Friday 9 January 2009

SBS 2008 - PDF Search in Companyweb SharePoint

Here are some excellent instructions for enabling the SharePoint spiders to crawl and index PDF files and their text content: SharePoint Server 2007 and SharePoint Services V3 PDF search and indexing.

While the post does have the correct icon for us to download and install, though the name in the post and the actual file name are different, we need a new version of the iFilter for 64bit systems: Adobe - Acrobat : For Windows : Adobe PDF iFilter 9 for 64-bit ...

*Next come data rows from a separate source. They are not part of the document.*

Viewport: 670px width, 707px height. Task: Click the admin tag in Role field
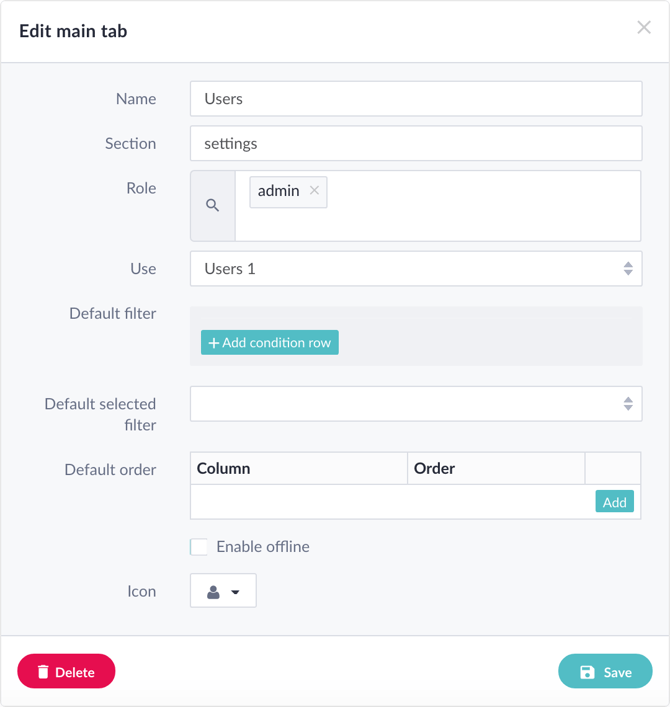tap(278, 191)
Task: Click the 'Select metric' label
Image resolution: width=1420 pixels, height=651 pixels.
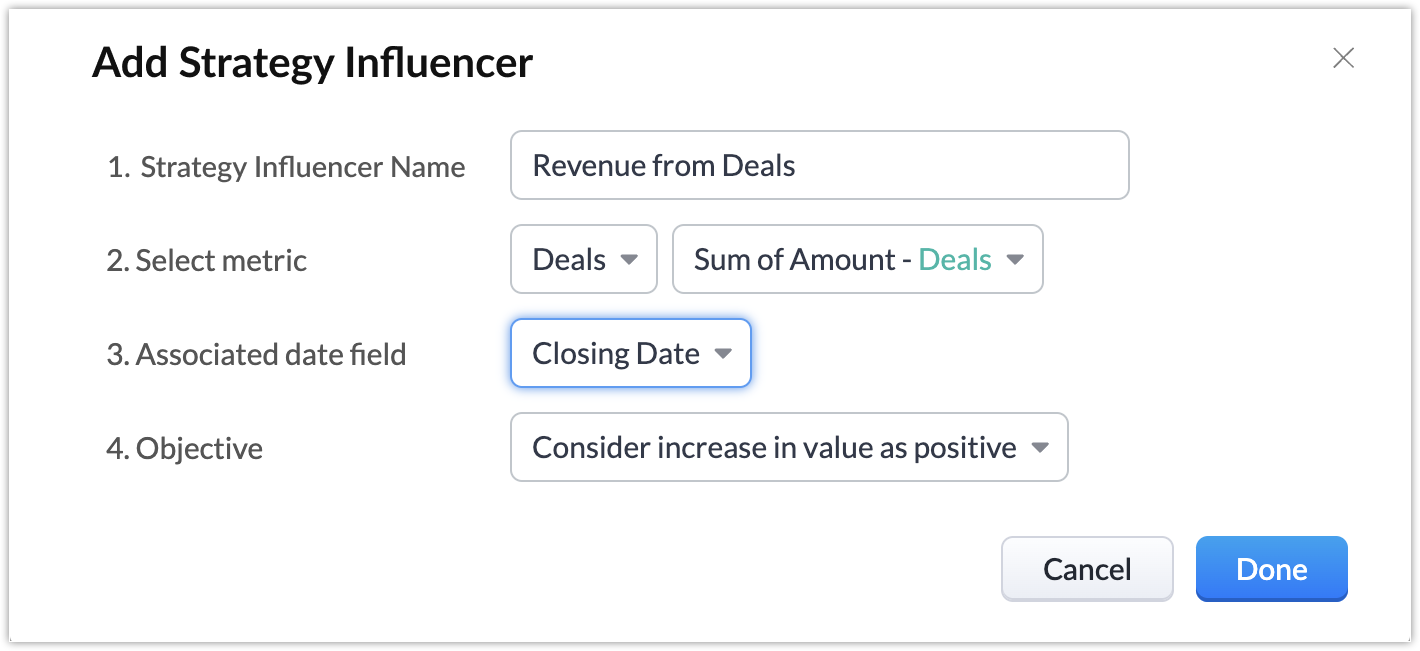Action: pos(207,261)
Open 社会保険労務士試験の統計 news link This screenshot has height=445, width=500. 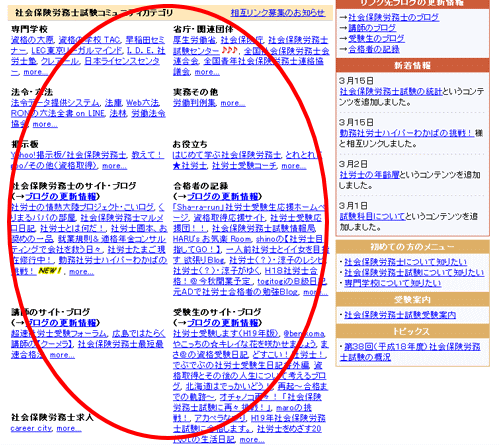391,91
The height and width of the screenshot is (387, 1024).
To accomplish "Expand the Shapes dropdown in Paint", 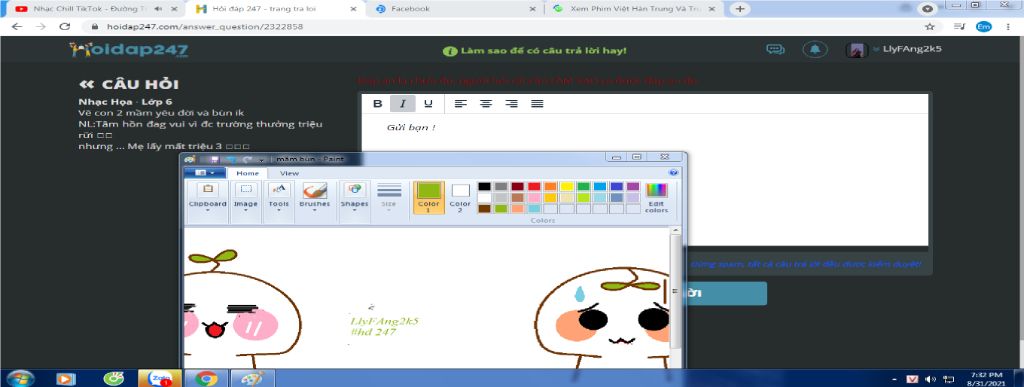I will (355, 196).
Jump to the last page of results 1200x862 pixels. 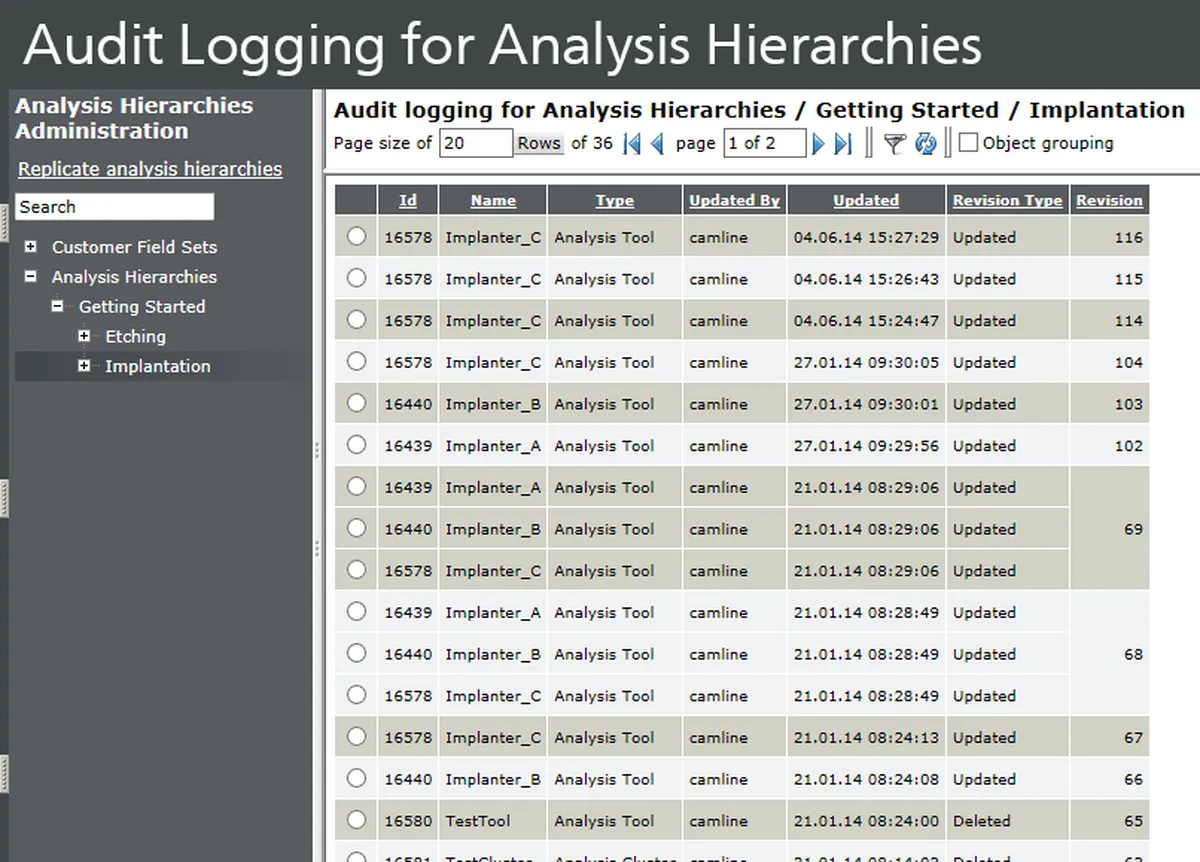[x=843, y=144]

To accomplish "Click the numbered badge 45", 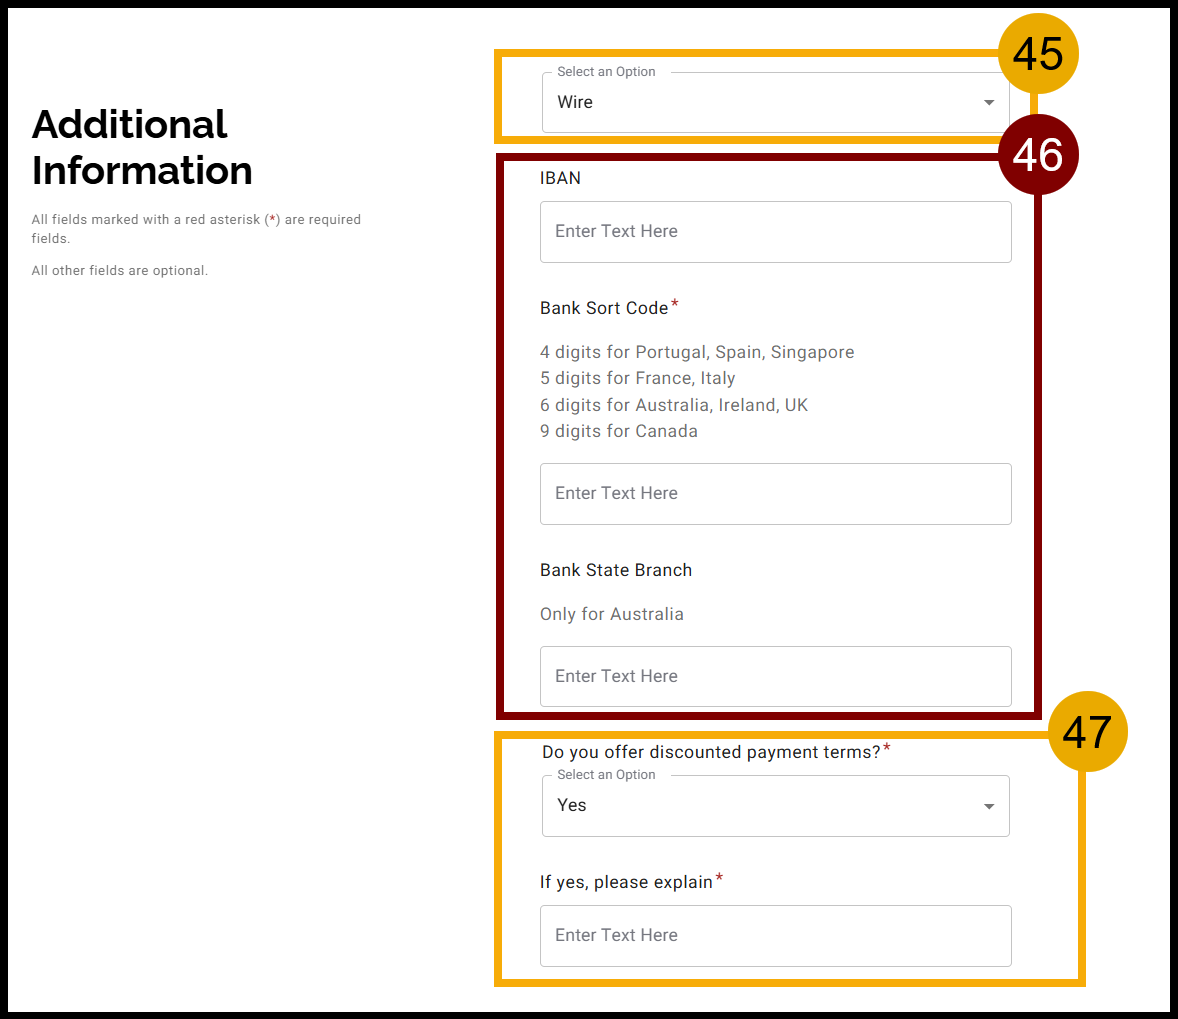I will pos(1038,54).
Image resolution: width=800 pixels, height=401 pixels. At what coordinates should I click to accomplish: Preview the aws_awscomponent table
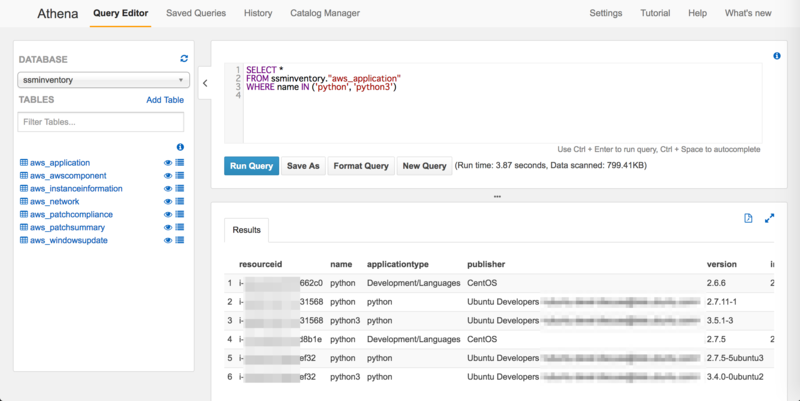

  • The correct file name for the XML edit: icpdf_3.gif
In a nutshell:
  1. Download the above iFilter v9 from Adobe's site.
  2. Extract the installer from PDFiFilter64installer.zip.
  3. Click Start and right click on Command Prompt and Run as administrator.
  4. Click Continue at the UAC prompt.
  5. net stop iisadmin [Enter]
  6. In Windows Explorer, double click on the PDFFilter64installer file.
  7. Copy the PDF icon to C:\Program Files\Common Files\Microsoft Shared\Web Server Extensions\12\Template\Images
  8. In the C:\Program Files\Common Files\Microsoft Shared\Web server extensions\12\Template\Xml\ directory edit the DOCICON.XML file.
  9. Paste the following into the (ByExtension) section that is sorted alphabetically by extension (ours went under the "onetoc2" extension):
  10. (mapping key="pdf" value="icpdf_3.gif") (Change the round brackets to Greater or Less Than as Blogger's editor does not like them)
  11. There will be a need to save the modified XML file to the server's desktop and then copy it back into the XML folder through two UAC prompts.
  12. Back at the command prompt: net start iisadmin [Enter]
  13. Click Start and type Windows SBS Native Tools Management [Enter] in Search.
  14. Click on the IIS Manager.
  15. Under the SS-SBS (MySBSDomain) click on Application Pools.
  16. Right click on the following and Recycle them:
    • DefaultAppPool
    • SBS Sharepoint AppPool
    • SBS Web Applications application pool
    • SBS Web Workplace AppPool
    • SharePoint Central Administration v3
    • Post the PDFs.
  17. Or, instead of recycling the services, append the System Path with: C:\Program Files\Adobe\Adobe PDF iFilter 9 for 64-bit platforms\bin\ and reboot!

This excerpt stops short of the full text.